Elsewhere I showed an example of where the obvious is not obvious. This example is much more extreme and I am still not sure of the best way to handle it.
In UNIX it is possible to use "System V semaphores" to control access to shared resources. The basis of this is a set of several semaphores; one gets a handle to the set of semaphores and then calls functions to modify the set's state. Unfortunately when one creates a set (as a result of getting a handle to a set that doesn't yet exist) the set is created in an ill-determined state. Therefore one has to initialise the set before it can safely be used. So how does the initialiser make sure no-one else can access the set before it is properly initialised?
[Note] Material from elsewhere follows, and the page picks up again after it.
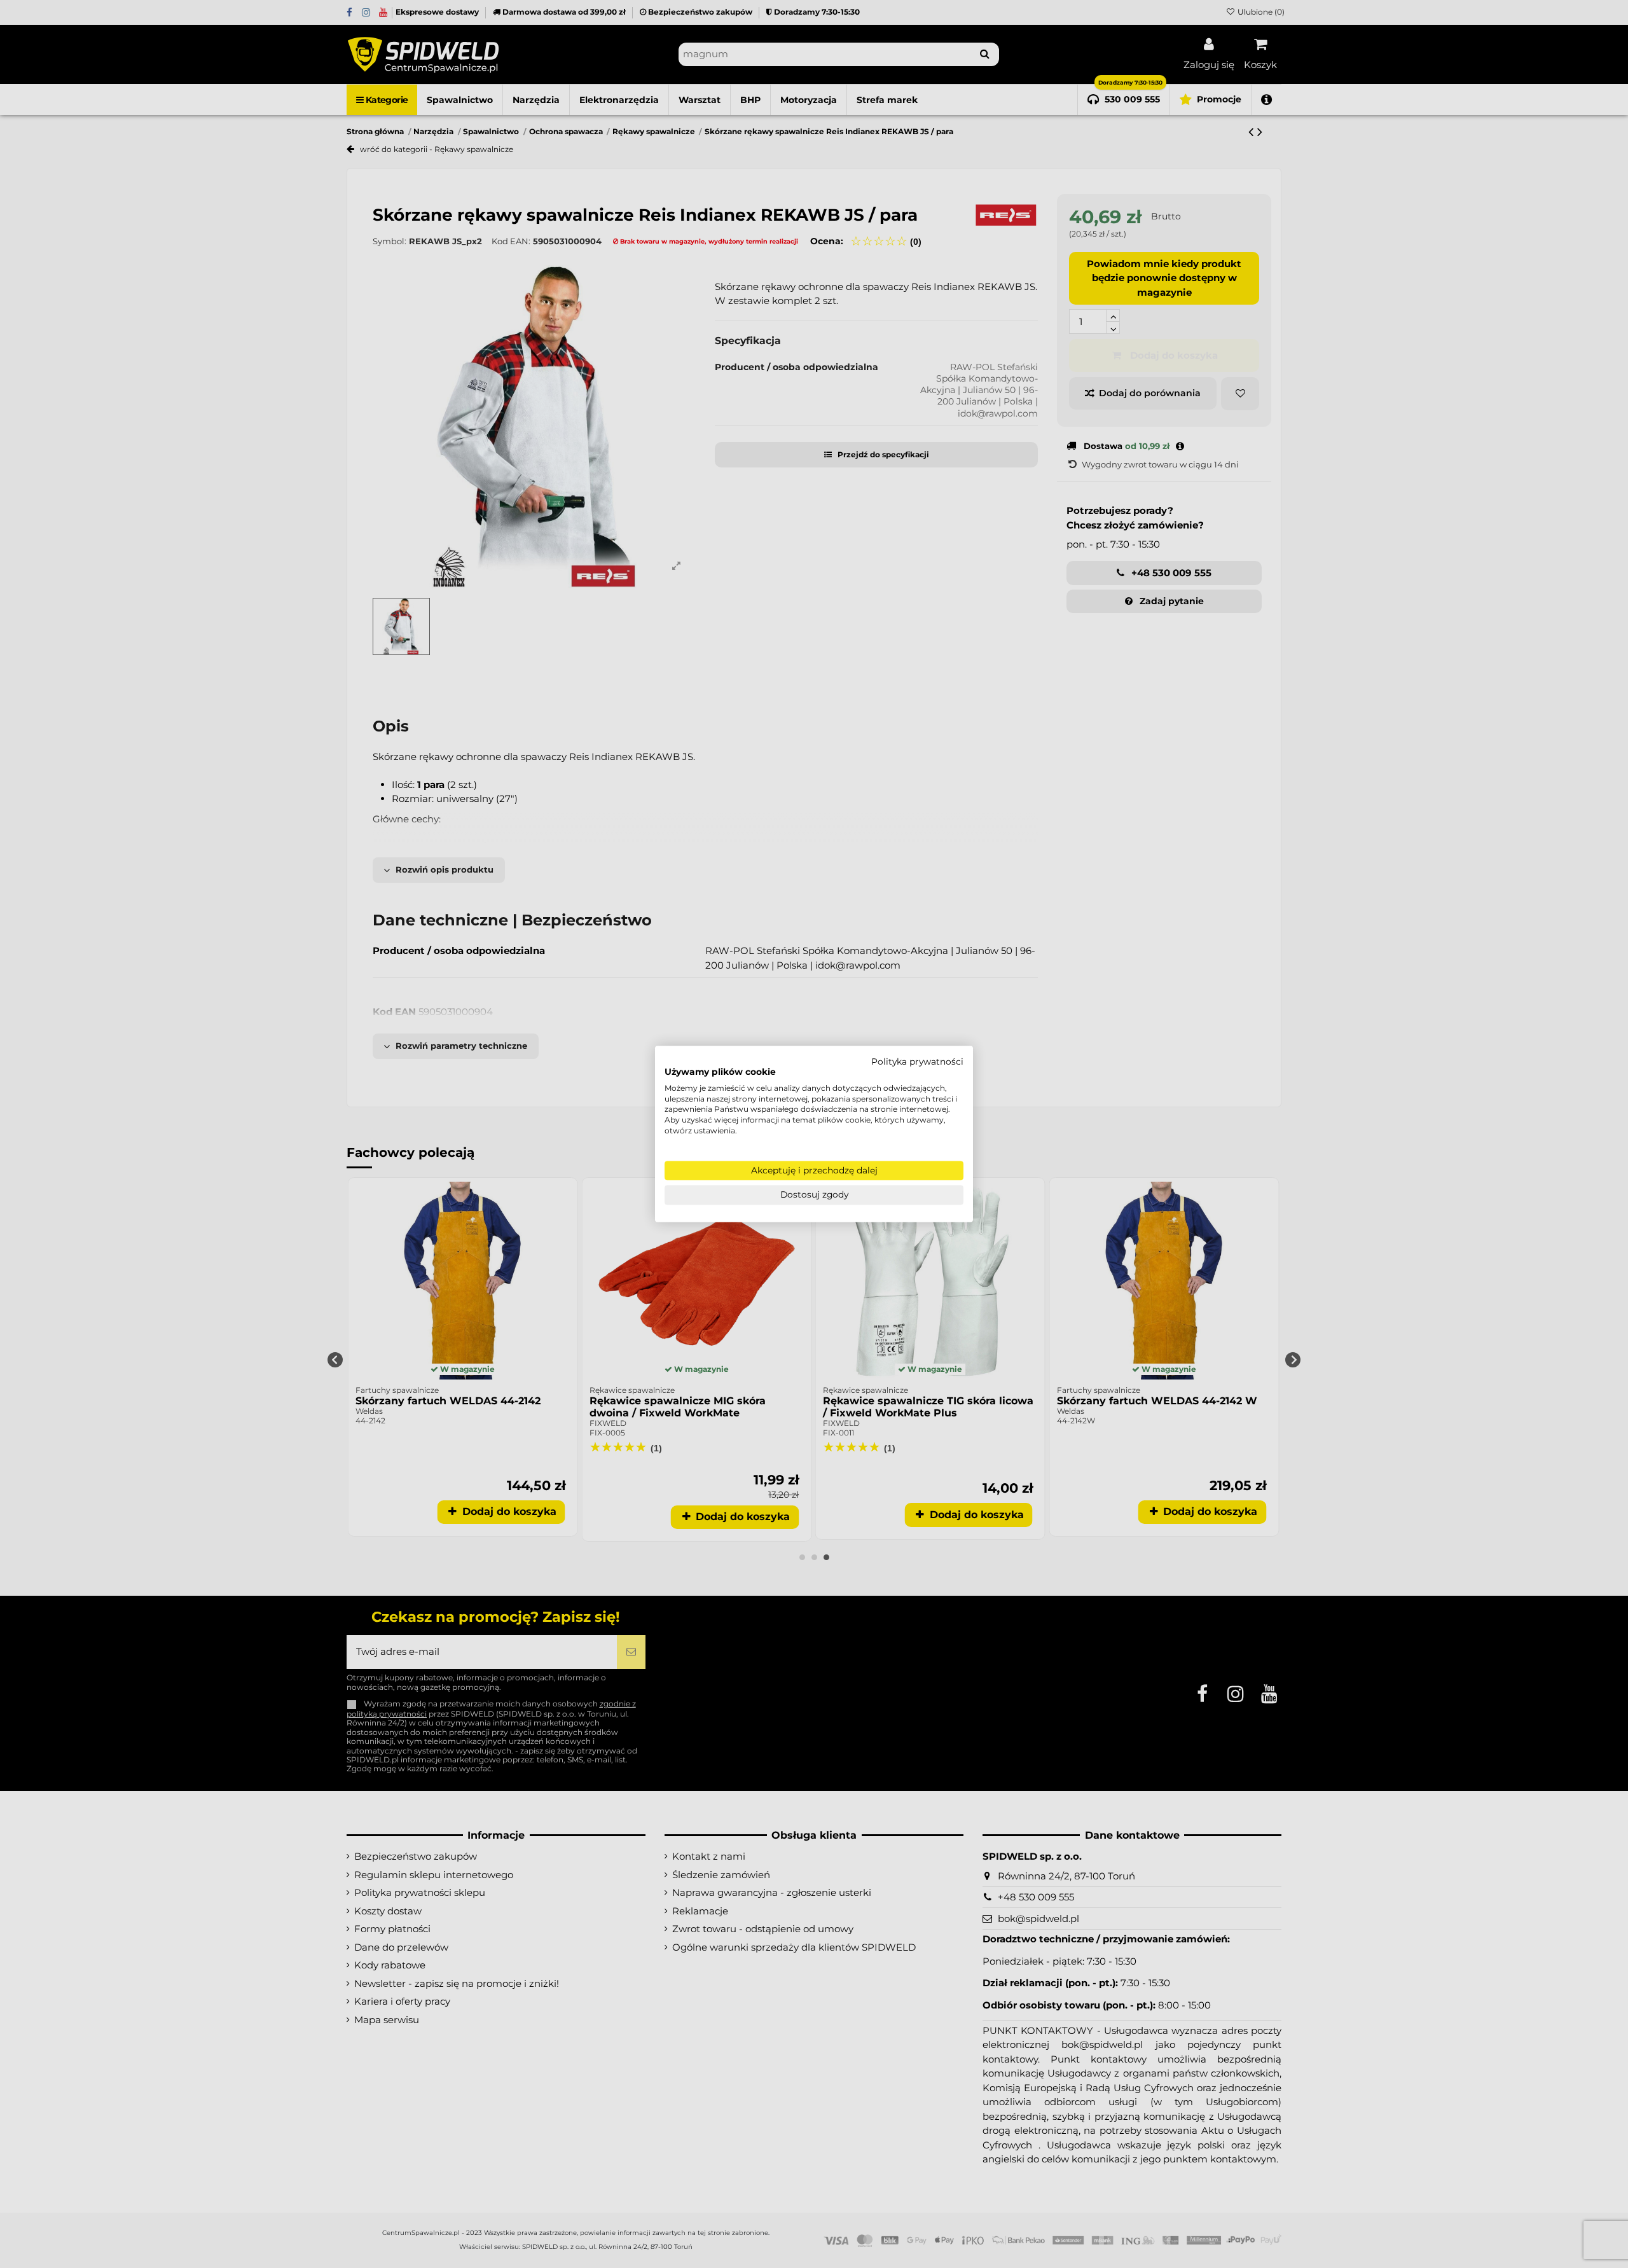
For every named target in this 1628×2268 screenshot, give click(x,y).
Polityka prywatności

This is a reasonably well known race condition and is dealt with in one of W Richard Stevens' excellent texts, UNIX Network Programming, 2nd edition Volume 2. I am not going to give the full details here; I encourage anyone who is interested to buy the book. Broadly it goes like this:
The first process manages to create the sempahore set using "semget". Thus it has the task of setting up the semaphores. It initialises all of the semaphores by calling "semctl", initialising one of the semaphores to a value other than the required (e.g. 0 when it should be 1). Then it calls "semop" to change that last value to the correct value.
Any other process will know that it is not the first because it will not be able to create the semaphore set. It must then wait (using wasteful sleep loops) until the first process has finished initialising the set. But how does it know when that is?
Associated with the set of semaphores is a control structure, whose values can be queried. semget is guaranteed to initialise the sem_otime member of that structure to 0 and semop is guaranteed to update that sem_otime member to the current time. Thus the subsequent processes have to query the sem_otime repeatedly until it becomes non-zero. Clearly this is fine except for one small risk; it depends on the fact that semctl does not alter the sem_otime value. The manual page for semctl does not specify this one way or the other and so we have little choice but to hope and add protection such as using the assert macro.
So here we have an example where correct behaviour depends upon absence of undesirable behaviour rather than the converse.